Press Gleanings

Illuminating the Renaissance:
The Triumph of Flemish Manuscript Painting in Europe

Exhibition at the Royal Academy of Arts London from November 2003 until 22 February 2004

Report compiled by Valerie Offord

Manuscript illumination, the quintessential mediaeval art form, enjoyed a final flourish during the Renaissance. In the wake of the invention of printing, Flemish illuminators created extravagant and lavish manuscripts in which their art was revitalized and given new direction. The brilliant new style resulted in some of the most colourful and luminous book illumination of the late mediaeval era and quickly gained patronage throughout Europe.

This is the first exhibition to bring together the greatest works produced by Flemish illuminators between 1470 and 1560. There are more than 49 lenders from 14 countries. This international effort assembles a large body of masterworks which have never been seen together, including manuscripts, drawings and paintings from the Getty Collection and the collections of the British Museum, the British Library, the Louvre, the Bibliothèque Nationale de France, the Metropolitan Museum of Art and the Pierpont Library in New York.

Illuminating the Renaissance encompasses works that reveal the full range of sizes and formats in which illuminators worked: from a monumental genealogy to diminutive private altarpieces on parchment, from huge folio-sized volumes to tiny prayer-books, and from single independent miniatures to books containing a hundred or more examples. The type of texts also vary: from histories, chronicles and romances to Christian devotional writings, breviaries and books. The exhibition presents manuscript illumination within the broader context of painting in oil on panel and explores the close relationship between the two media by including objects by artists who worked in both. The period of Flemish illumination covered in the exhibition marked the last great phase of the art form before the rise of the illustrated printed book which naturally made books produced by hand obsolete.

=== EXCERPTED DATA ===
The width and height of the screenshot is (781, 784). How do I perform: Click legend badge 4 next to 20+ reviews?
---
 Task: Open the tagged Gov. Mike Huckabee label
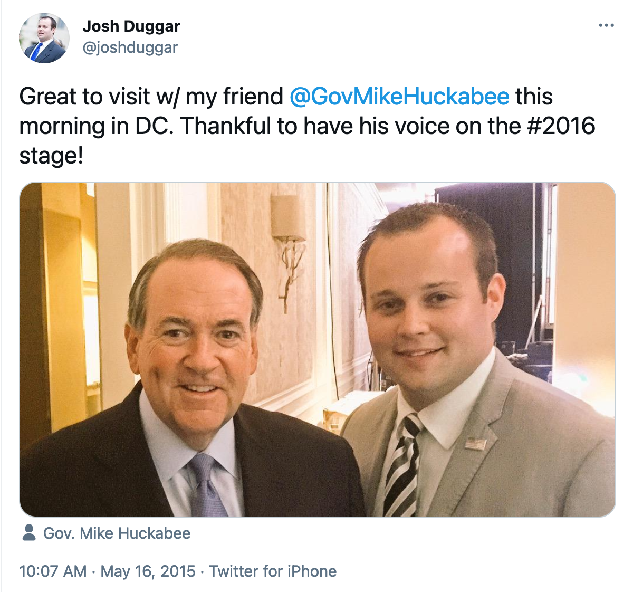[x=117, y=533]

=== WRITTEN INSTRUCTION A ===
Quote the exhibition report on Flemish manuscript painting word for word, from "Illuminating the Renaissance encompasses" through "by hand obsolete.".
=== WRITTEN INSTRUCTION B ===
Continue the exhibition report on Flemish manuscript painting from the point where it stops.

=== TASK RESULT A ===
Illuminating the Renaissance encompasses works that reveal the full range of sizes and formats in which illuminators worked: from a monumental genealogy to diminutive private altarpieces on parchment, from huge folio-sized volumes to tiny prayer-books, and from single independent miniatures to books containing a hundred or more examples. The type of texts also vary: from histories, chronicles and romances to Christian devotional writings, breviaries and books. The exhibition presents manuscript illumination within the broader context of painting in oil on panel and explores the close relationship between the two media by including objects by artists who worked in both. The period of Flemish illumination covered in the exhibition marked the last great phase of the art form before the rise of the illustrated printed book which naturally made books produced by hand obsolete.

=== TASK RESULT B ===
One of the most intriguing exhibits for an English visitor must be the recently discovered Alnwick Dresden Book of Hours* manuscript. Virtually nothing is known about the artist always identified as the Master of Dresden save that he worked in Bruges from 1495 until about 1515.

Detail from The Flight from Egypt, one of the illuminated illustrations in the recently discovered 15th century Book of Hours at Alnwick Castle in Northumberland.

God our Saviour, turn to us And avert Your anger from us. God, stretch out to help me, O Lord.

Detail from The Flight from Egypt

Janet Backhouse, former curator of Illuminated Manuscripts at the British Library, stumbled across it in an uncatalogued list of about 20 Books of Hours in the Alnwick collection of the Duke of Northumberland. In her opinion the Dresden Master eclipses artists such as Simon Bening, one of the greatest late 15th century Flemish illuminators. ‘The Master of Dresden has more going for him. I find Bening too polished. Dresden is more fun.’ The Dresden Master particularly excels in depictions of landscapes and everyday life. His lavish illustrations in the Alnwick volume of more than 200 folios include The Annunciation to the Shepherds, The Flight into Egypt and about 90 images devoted to individual saints. They are surrounded by sumptuous borders with decorations such as violets with a butterfly alighting on a blossom. He shows an uncanny ability to find humour in familiar stories and shows particular sympathy for coarse or simple characters. His use of colour further reflects the originality of his art.

Ms Backhouse remarked that this was a very expensive commission made originally for Charlotte de Bourbon Montpensier, a cousin of one of Charles the Bold’s consorts. It was acquired in the mid - 18th century for Alnwick and has barely been opened since.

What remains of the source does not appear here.